Let's perform this test for the wage data.

In [None]:
%%R
beta.1.hat = wages.lm$coef["education"]
SE.beta.1.hat = (sigma.hat * sqrt(1 / sum((education - mean(education))^2)))
Tstat = beta.1.hat / SE.beta.1.hat
data.frame(beta.1.hat, SE.beta.1.hat, Tstat)
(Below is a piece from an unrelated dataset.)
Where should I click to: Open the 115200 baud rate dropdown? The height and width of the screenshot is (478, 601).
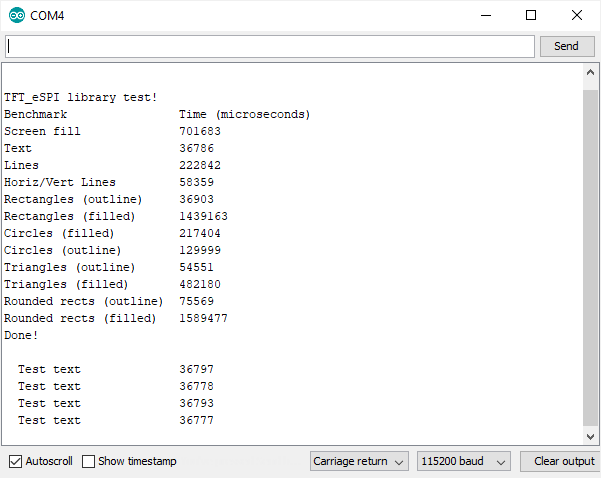pyautogui.click(x=463, y=461)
Let's look at the output of the `lm` function again.

In [None]:
%%R
summary(wages.lm)

We see that *R* performs this test in the second row of the `Coefficients` table. It is clear that
wages are correlated with education.

### Confidence interval based on Student's $t$ distribution

*   Suppose we have a parameter estimate $\widehat{\theta} \sim N(\theta, {\sigma}_{\theta}^2)$, and standard error $SE(\widehat{\theta})$ such that
   $$
   \frac{\widehat{\theta}-\theta}{SE(\widehat{\theta})} \sim t_{\nu}.$$

* We can find a $(1-\alpha) \cdot 100 \%$ confidence interval by:
   $$
   \widehat{\theta} \pm SE(\widehat{\theta}) \cdot t_{\nu, 1-\alpha/2}.$$
   


### Confidence interval for regression parameters

* Applying the above to the parameter $\beta_1$ yields a confidence interval of the form
$$
   \hat{\beta}_1 \pm SE(\hat{\beta}_1) \cdot t_{n-2, 1-\alpha/2}.$$
   
* We will need to compute $SE(\hat{\beta}_1)$. This can be computed using this formula
   $$
   SE(a_0\hat{\beta}_0 + a_1\hat{\beta}_1) = \hat{\sigma} \sqrt{\frac{a_0^2}{n} + \frac{(a_0\overline{X} - a_1)^2}{\sum_{i=1}^n \left(X_i-\overline{X}\right)^2}}.$$



We also need to find the quantity $t_{n-2,1-\alpha/2}$. This is defined by
$$
\mathbb{P}(T_{n-2} \geq t_{n-2,1-\alpha/2}) = \alpha/2.
$$
In *R*, this is computed by the function `qt`.


In [None]:
%%R
alpha = 0.05
n = length(wages$education)
qt(1-0.5*alpha,n-2)

Not surprisingly, this is close to that of the normal distribution, which is a Student's $t$ with $\infty$ for degrees of freedom.

In [None]:
%%R
qnorm(1-0.5*alpha)

In [None]:
%%R
L = beta.1.hat - qt(0.95, wages.lm$df.resid) * SE.beta.1.hat
U = beta.1.hat + qt(0.95, wages.lm$df.resid) * SE.beta.1.hat
data.frame(L, U)

In [None]:
%%R
confint(wages.lm)